Então, quando, em 2011, 2012, Gordon começou a tocar com Nace, amigo do seu ex-companheiro, houve uma certa naturalidade nos caminhos seguidos: arte acima do comercial.
Cinema é um hobby de Gordon. Após a ausência da rotina com o Sonic Youth, participou (e participa) de curtas experimentais e se diz grande admiradora da obra da francesa Catherine Breillat, de “Romance” (1999), assim como Nace. A aproximação de ambos se afinou por aí, não pela música, que, claro, acabou sendo a expressão final.
O primeiro show, com o neozelandês Michael Morley, cunhou o formato: duas guitarras aplicando o noise sobre bases e estranhezas de Morley ao computador. Ao fundo, um filme de Breillat, “Une Vraie Jeune Fille” (1976), passando numa velocidade tão lenta, mas tão lenta, que parecia ao público que nada estava acontecendo na projeção.
Ao Stereogum, disse: “eu estava lendo um livro que analisava os filmnes dela, e de alguma forma o termo ‘body/head’ surgiu. Também estávamos vendo uns vídeos do início da carreira do Pink Floyd, da era Syd Barrett, e eram incríveis, por mostrar pessoas bascicamente dançando com aqueles ruídos, meio que moldadas pelas luzes psicodélicas ao redor delas. Esses vídeos meio que foram uma inspiração. E começamos a compartilhar essas preferências artísticas”.
O BODY/HEAD, formado pela dupla, começou assim: sem pretensão, sem nenhuma intenção de agradar o mesmo público do Sonic Youth, embora isso acabe sendo inevitável, se você pensar nos mais “radicais”, e, eventualmente, como uma veia artística, no sentido de “anti-pop”, pulsando forte.
O resultado principal, além de um EP homônimo, de 2013, é esse “Coming Apart”, o primeiro disco cheio, lançado em 10 de setembro de 2013, via Matador Records (em formato digital, CD e vinil duplo). Gordon e Nace empunham suas guitarras e ela canta e tudo se mistura: cinema, música, história.

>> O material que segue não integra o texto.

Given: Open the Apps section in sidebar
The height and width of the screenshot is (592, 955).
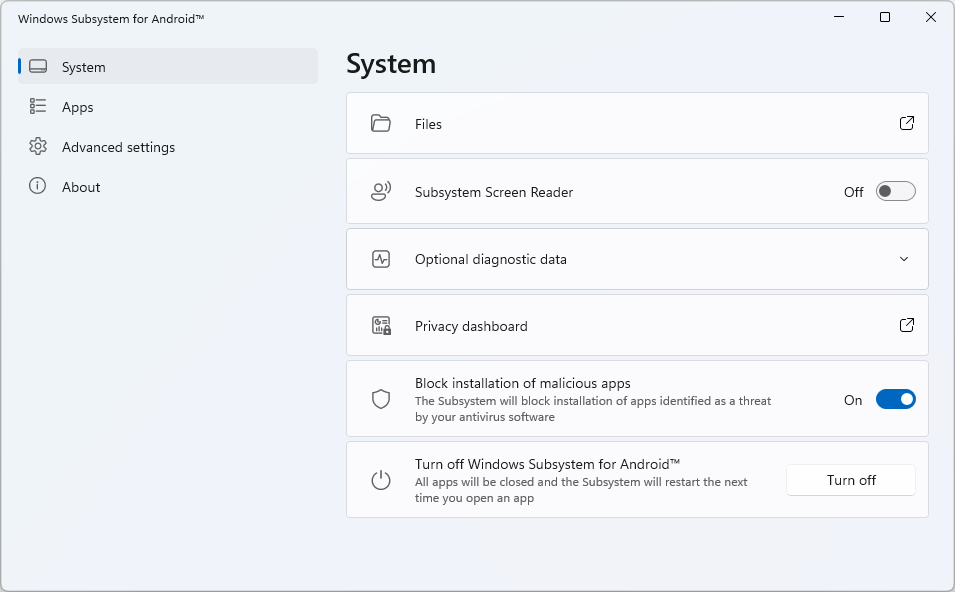Looking at the screenshot, I should [77, 107].
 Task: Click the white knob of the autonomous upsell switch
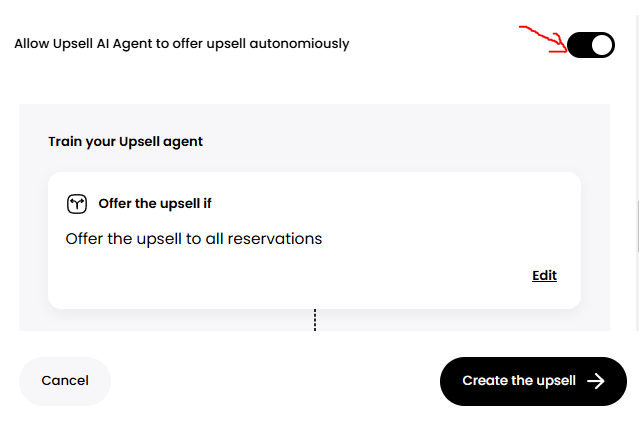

É impressionante o noise que a dupla consegue durante todo o álbum, sem arrefecer – ou quando diminui o ímpeto, como em “Everything Left”, o vocal de Gordon, fantasmagórico, vira um terceiro efeito a ruir qualquer estrutura normativa de uma canção pop.
São dez faixas e não há nada de fácil aqui. O barulho e a experimentação predominam, mesmo nas peças mais curtas e calmas, como “Murderess” e “Untitled”, ambas de menos de dois minutos. As letras são de Gordon, exceto “Murderess”, de Nace; “Ain’t”, uma variação de “Ain’t Got No, I Got Life”, escrita por James Rado e Gerome Ragni e cantada por Nina Simone; e “Black”, uma releitura do canto tradicional estadunidense “Black Is The Colour (Of My True Love’s Hair)”, interepretado por um bocado de gente, incluindo, de novo, Nina Simone.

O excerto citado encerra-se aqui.